# RECORDS FOR THIS TASK:
%%
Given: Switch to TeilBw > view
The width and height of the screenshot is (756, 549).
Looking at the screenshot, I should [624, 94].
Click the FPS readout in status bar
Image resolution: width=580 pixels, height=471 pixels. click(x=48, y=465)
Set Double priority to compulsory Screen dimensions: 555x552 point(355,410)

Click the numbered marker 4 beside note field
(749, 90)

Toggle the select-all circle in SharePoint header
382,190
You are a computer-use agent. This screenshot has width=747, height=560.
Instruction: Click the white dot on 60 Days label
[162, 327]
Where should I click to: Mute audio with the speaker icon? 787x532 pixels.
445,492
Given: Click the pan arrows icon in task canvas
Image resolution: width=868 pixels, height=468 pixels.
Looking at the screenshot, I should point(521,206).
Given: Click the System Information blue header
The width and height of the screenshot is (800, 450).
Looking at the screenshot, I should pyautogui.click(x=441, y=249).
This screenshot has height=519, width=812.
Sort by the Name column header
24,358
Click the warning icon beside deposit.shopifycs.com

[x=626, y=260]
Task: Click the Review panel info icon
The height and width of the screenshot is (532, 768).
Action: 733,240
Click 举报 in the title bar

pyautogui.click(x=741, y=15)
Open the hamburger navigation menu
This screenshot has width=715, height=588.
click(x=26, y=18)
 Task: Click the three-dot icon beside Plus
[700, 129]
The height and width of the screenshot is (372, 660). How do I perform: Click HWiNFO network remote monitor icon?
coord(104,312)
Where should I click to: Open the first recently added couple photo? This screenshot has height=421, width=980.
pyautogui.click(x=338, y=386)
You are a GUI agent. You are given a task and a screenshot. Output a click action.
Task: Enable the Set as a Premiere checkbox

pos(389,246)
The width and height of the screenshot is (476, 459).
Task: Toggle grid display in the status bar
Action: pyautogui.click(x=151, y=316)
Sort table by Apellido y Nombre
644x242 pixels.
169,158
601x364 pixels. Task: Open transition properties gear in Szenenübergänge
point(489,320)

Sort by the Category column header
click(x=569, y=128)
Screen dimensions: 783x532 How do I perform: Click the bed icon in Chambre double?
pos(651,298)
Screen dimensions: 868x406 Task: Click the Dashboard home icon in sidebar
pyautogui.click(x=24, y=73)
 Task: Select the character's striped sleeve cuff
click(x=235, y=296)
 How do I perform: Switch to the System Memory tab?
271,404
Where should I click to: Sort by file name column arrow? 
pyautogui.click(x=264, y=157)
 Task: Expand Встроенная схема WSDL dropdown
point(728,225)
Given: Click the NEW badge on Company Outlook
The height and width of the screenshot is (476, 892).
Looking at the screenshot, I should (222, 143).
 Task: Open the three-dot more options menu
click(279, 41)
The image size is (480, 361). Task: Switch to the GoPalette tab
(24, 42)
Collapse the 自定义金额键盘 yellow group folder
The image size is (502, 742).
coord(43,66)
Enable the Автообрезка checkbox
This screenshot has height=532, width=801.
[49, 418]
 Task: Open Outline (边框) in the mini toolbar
%%
# WHAT YOU WILL DO:
Once more, write out all the data above exactly as given.

# THE COMPLETED TASK:
Given: Switch to TeilBw > view
The width and height of the screenshot is (756, 549).
Looking at the screenshot, I should [624, 94].
Click the FPS readout in status bar
Image resolution: width=580 pixels, height=471 pixels. click(x=48, y=465)
Set Double priority to compulsory Screen dimensions: 555x552 point(355,410)

Click the numbered marker 4 beside note field
(749, 90)

Toggle the select-all circle in SharePoint header
382,190
You are a computer-use agent. This screenshot has width=747, height=560.
Instruction: Click the white dot on 60 Days label
[162, 327]
Where should I click to: Mute audio with the speaker icon? 787x532 pixels.
445,492
Given: Click the pan arrows icon in task canvas
Image resolution: width=868 pixels, height=468 pixels.
Looking at the screenshot, I should point(521,206).
Given: Click the System Information blue header
The width and height of the screenshot is (800, 450).
Looking at the screenshot, I should pyautogui.click(x=441, y=249).
This screenshot has height=519, width=812.
Sort by the Name column header
24,358
Click the warning icon beside deposit.shopifycs.com

[x=626, y=260]
Task: Click the Review panel info icon
The height and width of the screenshot is (532, 768).
Action: 733,240
Click 举报 in the title bar

pyautogui.click(x=741, y=15)
Open the hamburger navigation menu
This screenshot has width=715, height=588.
click(x=26, y=18)
 Task: Click the three-dot icon beside Plus
[700, 129]
The height and width of the screenshot is (372, 660). How do I perform: Click HWiNFO network remote monitor icon?
coord(104,312)
Where should I click to: Open the first recently added couple photo? This screenshot has height=421, width=980.
pyautogui.click(x=338, y=386)
You are a GUI agent. You are given a task and a screenshot. Output a click action.
Task: Enable the Set as a Premiere checkbox

pos(389,246)
The width and height of the screenshot is (476, 459).
Task: Toggle grid display in the status bar
Action: pyautogui.click(x=151, y=316)
Sort table by Apellido y Nombre
644x242 pixels.
169,158
601x364 pixels. Task: Open transition properties gear in Szenenübergänge
point(489,320)

Sort by the Category column header
click(x=569, y=128)
Screen dimensions: 783x532 How do I perform: Click the bed icon in Chambre double?
pos(651,298)
Screen dimensions: 868x406 Task: Click the Dashboard home icon in sidebar
pyautogui.click(x=24, y=73)
 Task: Select the character's striped sleeve cuff
click(x=235, y=296)
 How do I perform: Switch to the System Memory tab?
271,404
Where should I click to: Sort by file name column arrow? 
pyautogui.click(x=264, y=157)
 Task: Expand Встроенная схема WSDL dropdown
point(728,225)
Given: Click the NEW badge on Company Outlook
The height and width of the screenshot is (476, 892).
Looking at the screenshot, I should (222, 143).
 Task: Open the three-dot more options menu
click(279, 41)
The image size is (480, 361). Task: Switch to the GoPalette tab
(24, 42)
Collapse the 自定义金额键盘 yellow group folder
The image size is (502, 742).
coord(43,66)
Enable the Автообрезка checkbox
This screenshot has height=532, width=801.
[49, 418]
 Task: Open Outline (边框) in the mini toolbar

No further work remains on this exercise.